Report every line of the entries that contains the word "will".

─── Provided material ───

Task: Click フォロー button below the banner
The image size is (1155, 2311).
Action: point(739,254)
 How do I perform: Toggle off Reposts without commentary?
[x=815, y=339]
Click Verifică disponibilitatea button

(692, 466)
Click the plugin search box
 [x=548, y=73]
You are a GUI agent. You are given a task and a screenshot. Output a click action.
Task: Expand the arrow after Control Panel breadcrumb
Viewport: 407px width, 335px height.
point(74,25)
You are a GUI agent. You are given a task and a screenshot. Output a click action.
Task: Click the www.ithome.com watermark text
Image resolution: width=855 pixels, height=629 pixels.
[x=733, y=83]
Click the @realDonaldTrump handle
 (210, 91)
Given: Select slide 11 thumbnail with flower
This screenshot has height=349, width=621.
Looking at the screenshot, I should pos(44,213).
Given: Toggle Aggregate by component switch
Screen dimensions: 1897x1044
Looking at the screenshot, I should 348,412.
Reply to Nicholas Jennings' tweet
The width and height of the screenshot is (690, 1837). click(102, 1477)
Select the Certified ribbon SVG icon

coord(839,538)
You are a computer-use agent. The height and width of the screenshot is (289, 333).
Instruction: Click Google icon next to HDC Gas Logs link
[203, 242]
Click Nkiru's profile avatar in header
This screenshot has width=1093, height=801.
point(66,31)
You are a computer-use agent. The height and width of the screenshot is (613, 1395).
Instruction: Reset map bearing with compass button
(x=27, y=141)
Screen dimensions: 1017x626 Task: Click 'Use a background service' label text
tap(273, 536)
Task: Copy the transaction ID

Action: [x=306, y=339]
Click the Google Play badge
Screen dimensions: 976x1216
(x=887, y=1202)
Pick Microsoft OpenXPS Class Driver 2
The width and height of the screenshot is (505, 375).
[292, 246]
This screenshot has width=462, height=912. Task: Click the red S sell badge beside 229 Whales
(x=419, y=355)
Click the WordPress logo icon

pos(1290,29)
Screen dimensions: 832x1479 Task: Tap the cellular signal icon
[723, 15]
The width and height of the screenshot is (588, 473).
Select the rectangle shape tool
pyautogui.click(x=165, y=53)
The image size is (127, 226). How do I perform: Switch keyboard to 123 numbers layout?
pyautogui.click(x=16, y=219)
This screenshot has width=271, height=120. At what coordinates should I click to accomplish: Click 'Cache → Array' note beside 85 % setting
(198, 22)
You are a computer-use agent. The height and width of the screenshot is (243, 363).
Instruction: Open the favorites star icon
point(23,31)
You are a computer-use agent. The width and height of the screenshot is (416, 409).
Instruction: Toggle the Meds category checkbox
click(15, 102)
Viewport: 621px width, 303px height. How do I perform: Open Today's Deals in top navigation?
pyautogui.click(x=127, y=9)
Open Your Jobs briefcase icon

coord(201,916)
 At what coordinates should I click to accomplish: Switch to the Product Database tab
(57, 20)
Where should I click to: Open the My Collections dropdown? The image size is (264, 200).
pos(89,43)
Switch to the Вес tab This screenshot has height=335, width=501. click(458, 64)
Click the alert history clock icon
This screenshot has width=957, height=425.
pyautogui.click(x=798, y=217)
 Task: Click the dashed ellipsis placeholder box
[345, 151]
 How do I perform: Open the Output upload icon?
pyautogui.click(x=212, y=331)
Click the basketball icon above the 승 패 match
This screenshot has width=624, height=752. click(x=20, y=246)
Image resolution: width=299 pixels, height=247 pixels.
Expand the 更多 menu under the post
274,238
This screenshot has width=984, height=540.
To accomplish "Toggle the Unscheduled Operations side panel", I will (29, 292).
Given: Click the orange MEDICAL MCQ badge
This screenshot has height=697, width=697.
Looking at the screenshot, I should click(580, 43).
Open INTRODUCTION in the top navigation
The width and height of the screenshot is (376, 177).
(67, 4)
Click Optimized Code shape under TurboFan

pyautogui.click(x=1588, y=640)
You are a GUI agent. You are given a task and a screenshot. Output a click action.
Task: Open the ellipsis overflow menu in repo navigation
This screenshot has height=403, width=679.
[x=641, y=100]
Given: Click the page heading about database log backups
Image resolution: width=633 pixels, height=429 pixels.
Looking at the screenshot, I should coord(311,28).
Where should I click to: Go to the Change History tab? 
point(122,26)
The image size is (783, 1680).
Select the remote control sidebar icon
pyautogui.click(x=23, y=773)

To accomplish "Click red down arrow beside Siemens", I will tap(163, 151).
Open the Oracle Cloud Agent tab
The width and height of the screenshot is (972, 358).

───

> Answer box:
To accomplish "Toggle the Unscheduled Operations side panel", I will (29, 292).
To accomplish "Click red down arrow beside Siemens", I will tap(163, 151).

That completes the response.